Sursum Corda El blog de Guillermo Gazanini

“Si me quiere chingar, yo me lo chingo al doble”

12.01.17 | 19:51. Archivado en Análisis y Opinión

Guillermo Gazanini Espinoza / 12 de enero.

Si tu hermano te comete una falta, anda y repréndelo a solas. Si te hace caso, ya te ganaste a tu hermano. Si no, acompáñate de uno o dos más para que todo lo que se diga, conste por boca de dos a tres testigos. Si ni a ellos hace caso, denúncialo ante la comunidad. Y si ni a la comunidad obedece, míralo como un pecador o publicano. (Mt 18, 15-17)

El actual estado de cosas en México debido a la inestabilidad social provocada por el gasolinazo, comienza a tener efectos colaterales indeseados que permean como salitre en las paredes, poco a poco, dañando la estructura sin que nadie haga nada, creyendo que es absolutamente normal esa anormalidad. Y esto que contaré es producto de eso, de lo que pensamos es parte de nuestra idiosincrasia como mexicanos, pero antes quisiera detenerme en lo que el Papa Francisco dijo el miércoles 11 de enero.

Francisco acostumbra a las audiencias a la espontaneidad y diálogo franco suscitando explosiones de alegría y estruendosos aplausos aprobando sus palabras, en ocasiones, cargadas de denuncia. Durante la acostumbrada audiencia de los miércoles en el aula Paulo VI, habló de los ídolos del mundo que ofrecen falsas esperanzas y vacío, dinero, alianza con los potentes, mundanidad, falsas ideologías.

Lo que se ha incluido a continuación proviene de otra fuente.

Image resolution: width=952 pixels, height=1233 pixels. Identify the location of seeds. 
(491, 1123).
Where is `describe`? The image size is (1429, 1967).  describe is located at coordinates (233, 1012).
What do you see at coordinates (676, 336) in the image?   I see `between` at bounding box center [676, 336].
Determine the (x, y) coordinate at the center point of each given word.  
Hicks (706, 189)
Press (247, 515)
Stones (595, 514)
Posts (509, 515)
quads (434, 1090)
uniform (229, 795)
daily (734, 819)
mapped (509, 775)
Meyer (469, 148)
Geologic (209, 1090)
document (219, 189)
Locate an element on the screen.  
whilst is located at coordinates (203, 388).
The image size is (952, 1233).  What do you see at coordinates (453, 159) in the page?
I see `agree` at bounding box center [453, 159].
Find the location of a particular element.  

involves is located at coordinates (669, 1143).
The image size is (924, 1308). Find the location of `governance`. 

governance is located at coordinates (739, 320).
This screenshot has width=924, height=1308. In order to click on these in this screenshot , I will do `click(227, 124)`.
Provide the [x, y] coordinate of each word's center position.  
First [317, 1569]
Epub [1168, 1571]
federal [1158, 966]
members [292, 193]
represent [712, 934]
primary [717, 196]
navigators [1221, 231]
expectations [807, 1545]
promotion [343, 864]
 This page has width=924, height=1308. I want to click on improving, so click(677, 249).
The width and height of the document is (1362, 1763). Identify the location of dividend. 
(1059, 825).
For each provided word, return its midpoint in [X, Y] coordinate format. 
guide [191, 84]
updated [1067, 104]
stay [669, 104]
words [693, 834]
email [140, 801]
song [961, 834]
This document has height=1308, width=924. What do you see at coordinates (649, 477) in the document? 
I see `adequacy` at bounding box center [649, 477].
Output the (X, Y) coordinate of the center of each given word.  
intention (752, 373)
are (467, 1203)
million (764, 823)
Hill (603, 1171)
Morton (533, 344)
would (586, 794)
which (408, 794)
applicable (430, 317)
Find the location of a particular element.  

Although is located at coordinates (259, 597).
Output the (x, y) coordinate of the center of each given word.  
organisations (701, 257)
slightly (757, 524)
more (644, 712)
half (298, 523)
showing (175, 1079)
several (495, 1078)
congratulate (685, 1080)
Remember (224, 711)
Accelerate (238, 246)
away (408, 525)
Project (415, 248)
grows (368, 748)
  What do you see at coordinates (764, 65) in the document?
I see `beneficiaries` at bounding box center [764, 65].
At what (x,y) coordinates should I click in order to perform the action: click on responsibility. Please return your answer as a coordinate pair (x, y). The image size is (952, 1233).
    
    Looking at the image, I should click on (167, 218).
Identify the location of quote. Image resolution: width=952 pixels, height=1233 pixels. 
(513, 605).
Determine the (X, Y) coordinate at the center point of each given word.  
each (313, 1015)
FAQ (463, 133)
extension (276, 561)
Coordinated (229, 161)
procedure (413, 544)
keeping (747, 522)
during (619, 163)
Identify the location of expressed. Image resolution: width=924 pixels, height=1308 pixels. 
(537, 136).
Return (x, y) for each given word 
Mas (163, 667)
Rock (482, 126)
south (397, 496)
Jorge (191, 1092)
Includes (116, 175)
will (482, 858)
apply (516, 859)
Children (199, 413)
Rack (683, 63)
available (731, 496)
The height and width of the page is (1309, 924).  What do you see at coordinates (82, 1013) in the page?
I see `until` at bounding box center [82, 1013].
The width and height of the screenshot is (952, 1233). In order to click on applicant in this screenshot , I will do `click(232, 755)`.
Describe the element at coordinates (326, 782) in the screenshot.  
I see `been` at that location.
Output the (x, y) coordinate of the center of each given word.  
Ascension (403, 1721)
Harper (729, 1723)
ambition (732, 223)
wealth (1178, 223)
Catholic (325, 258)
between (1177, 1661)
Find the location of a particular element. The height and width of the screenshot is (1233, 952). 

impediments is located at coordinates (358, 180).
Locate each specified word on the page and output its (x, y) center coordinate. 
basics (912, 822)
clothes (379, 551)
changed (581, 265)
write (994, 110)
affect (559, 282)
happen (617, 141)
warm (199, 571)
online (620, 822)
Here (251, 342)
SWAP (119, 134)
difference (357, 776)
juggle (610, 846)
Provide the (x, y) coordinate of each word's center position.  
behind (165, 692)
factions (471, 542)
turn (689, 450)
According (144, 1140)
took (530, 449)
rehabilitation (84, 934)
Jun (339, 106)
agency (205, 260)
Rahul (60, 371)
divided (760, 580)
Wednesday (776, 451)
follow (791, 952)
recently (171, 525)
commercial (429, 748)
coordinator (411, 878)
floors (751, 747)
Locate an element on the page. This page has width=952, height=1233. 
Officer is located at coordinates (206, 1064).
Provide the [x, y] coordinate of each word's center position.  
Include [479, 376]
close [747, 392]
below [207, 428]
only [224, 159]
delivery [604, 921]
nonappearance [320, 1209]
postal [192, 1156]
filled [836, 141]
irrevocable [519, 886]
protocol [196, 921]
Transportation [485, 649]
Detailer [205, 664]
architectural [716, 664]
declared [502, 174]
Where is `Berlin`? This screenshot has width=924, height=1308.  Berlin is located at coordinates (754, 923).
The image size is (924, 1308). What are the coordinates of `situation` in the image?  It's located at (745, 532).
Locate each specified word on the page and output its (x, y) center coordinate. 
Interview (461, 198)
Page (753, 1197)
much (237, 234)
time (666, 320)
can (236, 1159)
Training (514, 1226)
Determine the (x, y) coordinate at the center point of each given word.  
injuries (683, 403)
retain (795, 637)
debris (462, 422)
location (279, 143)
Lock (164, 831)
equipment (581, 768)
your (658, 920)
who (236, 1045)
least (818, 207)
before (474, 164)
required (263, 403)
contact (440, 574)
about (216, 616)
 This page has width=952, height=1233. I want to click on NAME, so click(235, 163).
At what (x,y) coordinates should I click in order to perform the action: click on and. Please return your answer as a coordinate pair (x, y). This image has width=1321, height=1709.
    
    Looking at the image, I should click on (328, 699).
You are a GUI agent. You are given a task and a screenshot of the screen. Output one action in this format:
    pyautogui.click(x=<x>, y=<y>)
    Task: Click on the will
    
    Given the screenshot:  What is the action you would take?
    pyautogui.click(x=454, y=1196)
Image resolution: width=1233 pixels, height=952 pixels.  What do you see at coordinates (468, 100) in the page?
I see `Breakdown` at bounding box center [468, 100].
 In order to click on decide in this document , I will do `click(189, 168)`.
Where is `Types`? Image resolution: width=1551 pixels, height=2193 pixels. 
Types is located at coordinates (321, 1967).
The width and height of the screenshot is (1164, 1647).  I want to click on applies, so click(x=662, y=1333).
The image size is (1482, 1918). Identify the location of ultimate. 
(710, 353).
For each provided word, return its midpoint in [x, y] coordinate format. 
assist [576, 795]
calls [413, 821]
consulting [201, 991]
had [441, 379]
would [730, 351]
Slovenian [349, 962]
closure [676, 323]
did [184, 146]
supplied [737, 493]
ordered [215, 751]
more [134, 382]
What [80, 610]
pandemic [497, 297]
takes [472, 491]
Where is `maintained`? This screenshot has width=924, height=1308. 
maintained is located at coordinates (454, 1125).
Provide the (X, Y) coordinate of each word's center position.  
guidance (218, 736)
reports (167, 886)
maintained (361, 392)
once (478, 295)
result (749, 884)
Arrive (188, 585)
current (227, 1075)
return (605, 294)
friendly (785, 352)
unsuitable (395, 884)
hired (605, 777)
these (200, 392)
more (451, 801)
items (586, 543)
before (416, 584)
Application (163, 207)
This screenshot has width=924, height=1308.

La nota no la dio el discurso formal. Al final, Francisco advirtió de los vivales que venden los boletos de ingreso a las audiencias: “Este billete es totalmente gratuito’. No se debe pagar. Es una visita al Papa y es gratuita. Si alguien os pide dinero os está estafando… una visita al Papa en la casa de todos y no se paga. ¡Esas personas son delincuentes! ¡Eso no se hace! ¿Entendido?”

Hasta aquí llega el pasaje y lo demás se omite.